If it takes up a fair amount of memory when using the threaded scheduler but not when using the single threaded scheduler then I think it would be likely that we could isolate this to Pandas memory management.

mrocklin commented 6 years ago

Assuming you have time of course, which I realize may be a large assumption.

birdsarah commented 6 years ago

Think this worked. Here's a gist. Threaded seems to take up more memory. https://gist.github.com/birdsarah/ea0b4978f25f0bb1e2389cd04b4bf287

kuraga commented 6 years ago

I don't know if it's the same but:

# 400 MB RAM usage (in htop, all the system)
import pandas as pd
import gc
df = pd.read_csv('df.csv')
# 2 GB
del df
gc.collect()
# 1.15 GB
mrocklin commented 6 years ago

Thanks @kuraga . This example would be more useful if people here could reproduce it easily, ideally without downloading a particular file. Are you able to create a self-contained example, similar to the example given in the original post that demonstrates this issue?

kuraga commented 6 years ago

@mrocklin Hm... Seems like I've found a magic line...

with open('df.csv', 'wt') as f:
    f.write('item_id,user_id,region,city,parent_category_name,category_name,param_1,param_2,param_3,title,description,price,item_seq_number,activation_date,user_type,image,image_top_1,deal_probability')
    for n in range(4000):
        f.write("""ba83aefab5dc,91e2f88dd6e3,Ростовская область,Ростов-на-Дону,Бытовая электроника,Аудио и видео,"Видео, DVD и Blu-ray плееры",,,Philips bluray,"В хорошем состоянии, домашний кинотеатр с blu ray, USB. Если настроить, то работает смарт тв /
Торг",4000.0,9,2017-03-20,Private,b7f250ee3f39e1fedd77c141f273703f4a9be59db4b48a8713f112c67e29bb42,3032.0,0.43177""")
import pandas as pd
df = pd.read_csv('df.csv')

import gc
del df
gc.collect()

And reading is slow...

INSTALLED VERSIONS ------------------ commit: None python: 3.6.3.final.0 python-bits: 64 OS: Linux OS-release: 4.14.19-calculate machine: x86_64 processor: Intel(R) Core(TM) i7-4770 CPU @ 3.40GHz byteorder: little LC_ALL: None LANG: ru_RU.utf8 LOCALE: ru_RU.UTF-8 pandas: 0.23.0 pytest: None pip: 10.0.1 setuptools: 39.1.0 Cython: None numpy: 1.14.3 scipy: 1.1.0 pyarrow: None xarray: None IPython: 6.4.0 sphinx: None patsy: 0.5.0 dateutil: 2.7.3 pytz: 2018.4 blosc: None bottleneck: None tables: None numexpr: None feather: None matplotlib: 2.2.2 openpyxl: None xlrd: None xlwt: None xlsxwriter: None lxml: None bs4: None html5lib: 0.9999999 sqlalchemy: None pymysql: None psycopg2: None jinja2: 2.10 s3fs: None fastparquet: None pandas_gbq: None pandas_datareader: None
little-eyes commented 6 years ago

same problem running in a docker container to load 14gb data, however, it exceeds my 64gb memory limit very quickly..
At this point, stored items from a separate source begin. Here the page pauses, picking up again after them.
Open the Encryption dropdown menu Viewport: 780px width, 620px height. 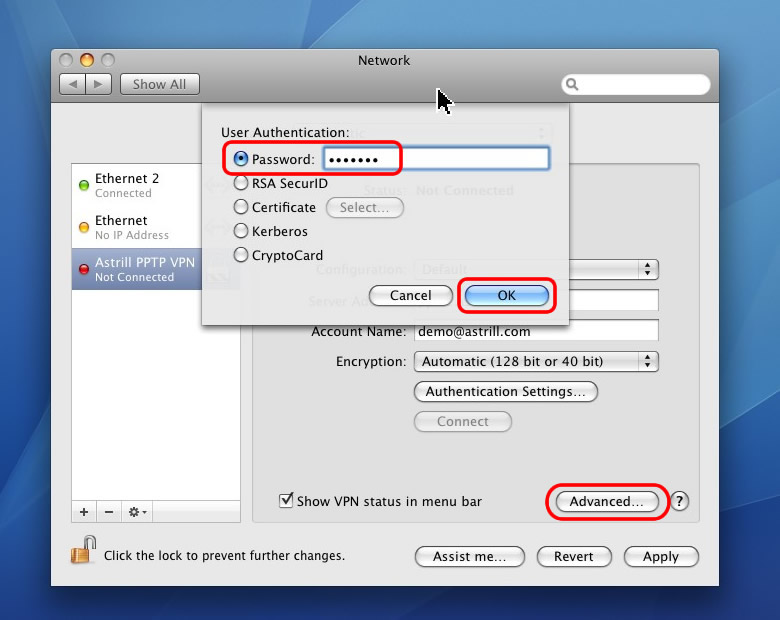[536, 361]
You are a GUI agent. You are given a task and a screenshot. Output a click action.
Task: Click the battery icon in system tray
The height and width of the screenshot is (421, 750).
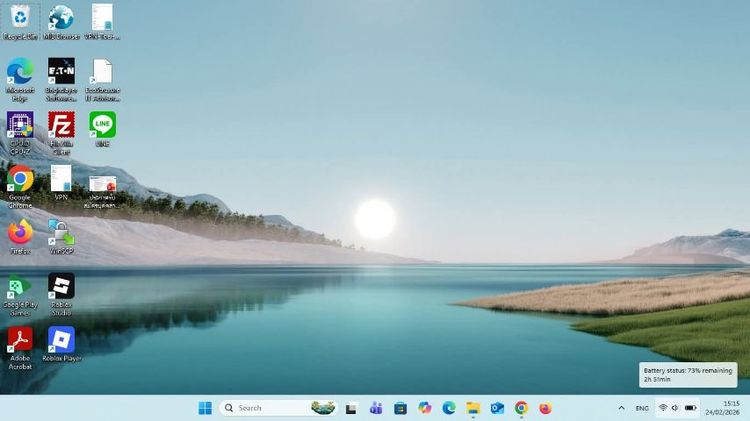pos(691,408)
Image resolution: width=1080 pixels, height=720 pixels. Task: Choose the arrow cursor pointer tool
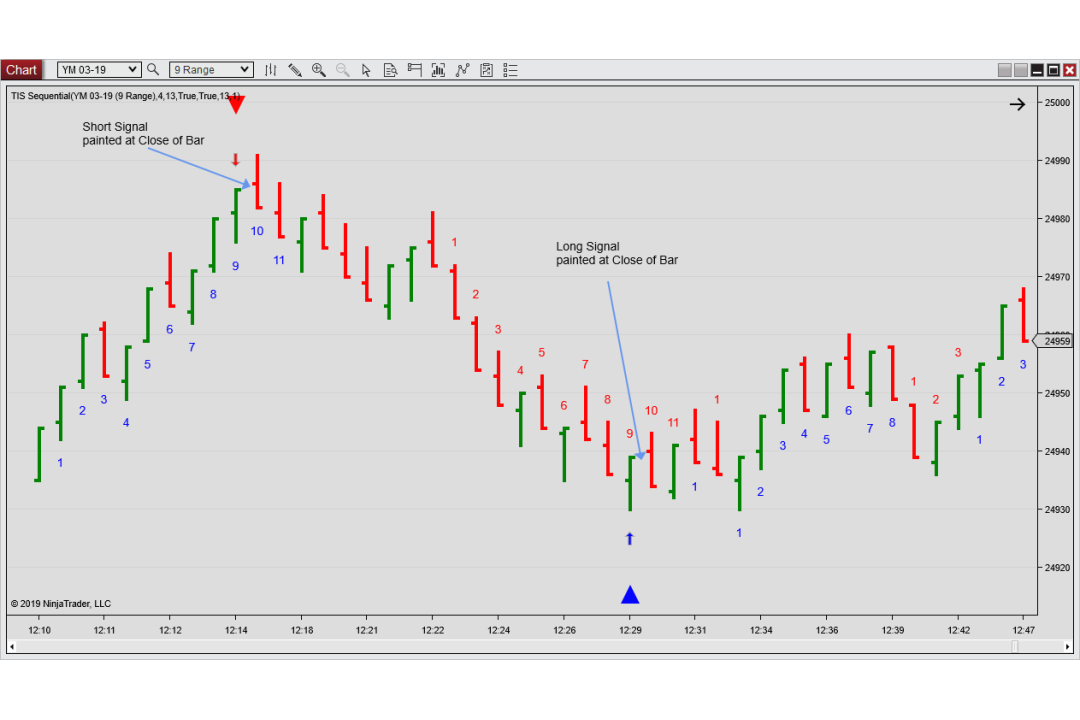[x=366, y=70]
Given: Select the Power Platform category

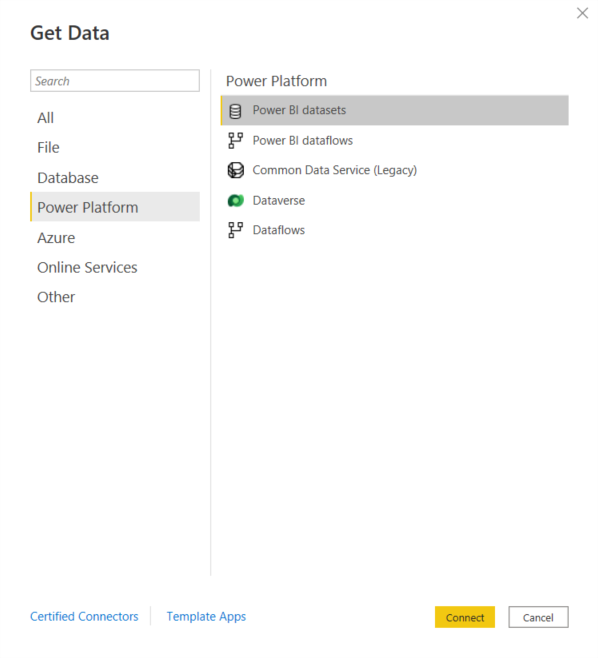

vanerpool commented 6 years ago

also have same problem as @little-eyes Docker + 12GB data

# 80 MB RAM usage
import pandas as pd
import gc
df = pd.read_csv('df.csv')
# 12.6 GB
del df
gc.collect()
# 6.1 GB

pandas: 0.23.1, docker: 17.12.1-ce

birdsarah commented 6 years ago

@mrocklin, I was playing with this to see if I could track anything further down.
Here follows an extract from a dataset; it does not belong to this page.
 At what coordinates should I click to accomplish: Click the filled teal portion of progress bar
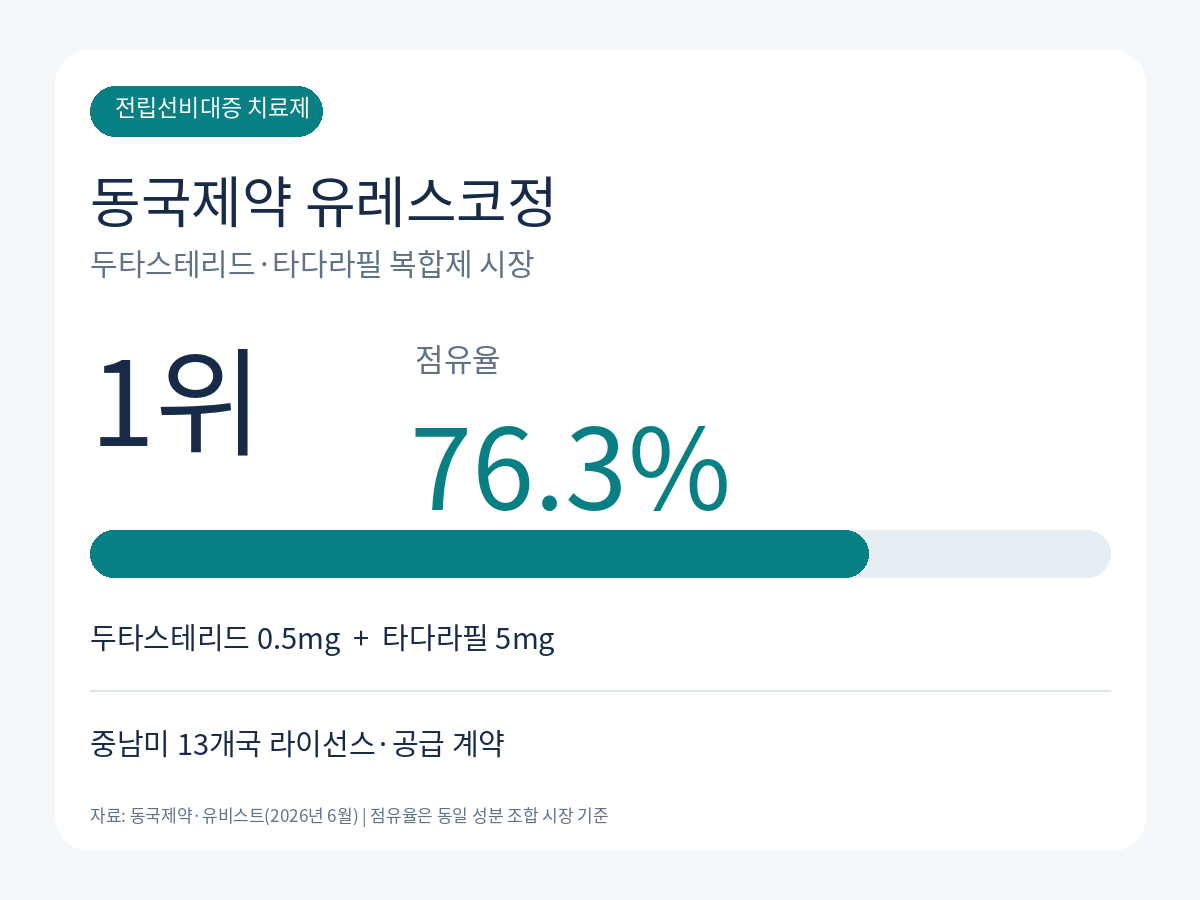coord(479,554)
I noticed that if I run without multithreading, I still appear to get a memory leak:

    process = psutil.Process()
    print('before:', process.memory_info().rss // 1e6, 'MB')
    for i in range(8):
        pd.read_csv(test_data, engine='python')
    time.sleep(2)
    print('after:', process.memory_info().rss // 1e6, 'MB')

(test_data is the csv written to disk by your original code)
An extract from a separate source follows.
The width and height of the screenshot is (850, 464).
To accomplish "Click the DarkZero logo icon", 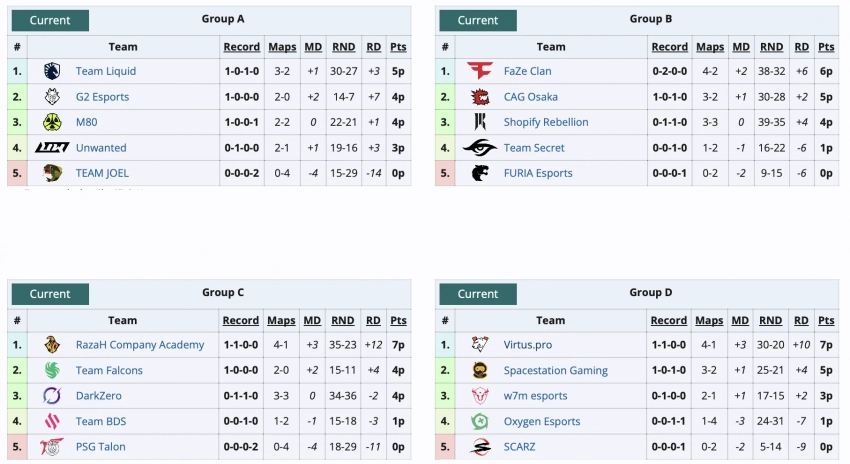I will [x=52, y=396].
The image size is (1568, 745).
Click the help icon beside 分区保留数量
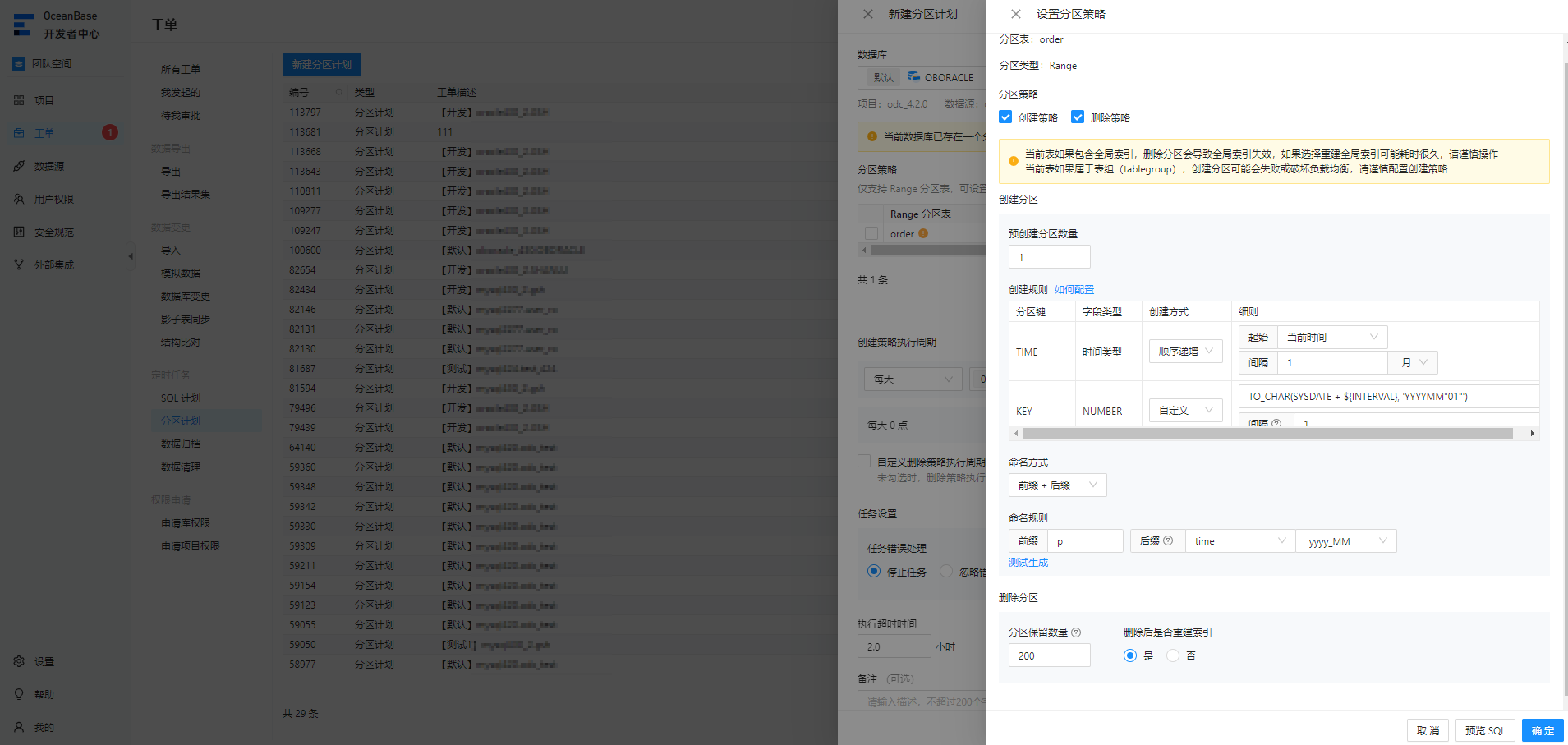click(1076, 632)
Result 1 - engine='python':

before: 71.0 MB
after: 113.0 MB

Result 2 - engine='c':

before: 72.0 MB
after: 119.0 MB

This is on Linux (Fedora)

$ conda list pandas

# Name                    Version                   Build  Channel
pandas                    0.23.2           py36h04863e7_0 

Edit: This may be nothing. If I wait longer and garbage collect it seems to clear up.

birdsarah commented 6 years ago

Relevant discussion: https://github.com/dask/dask/issues/3530

setting MALLOC_MMAP_THRESHOLD_=16384 results in a significant improvement using the original code that @mrocklin posted.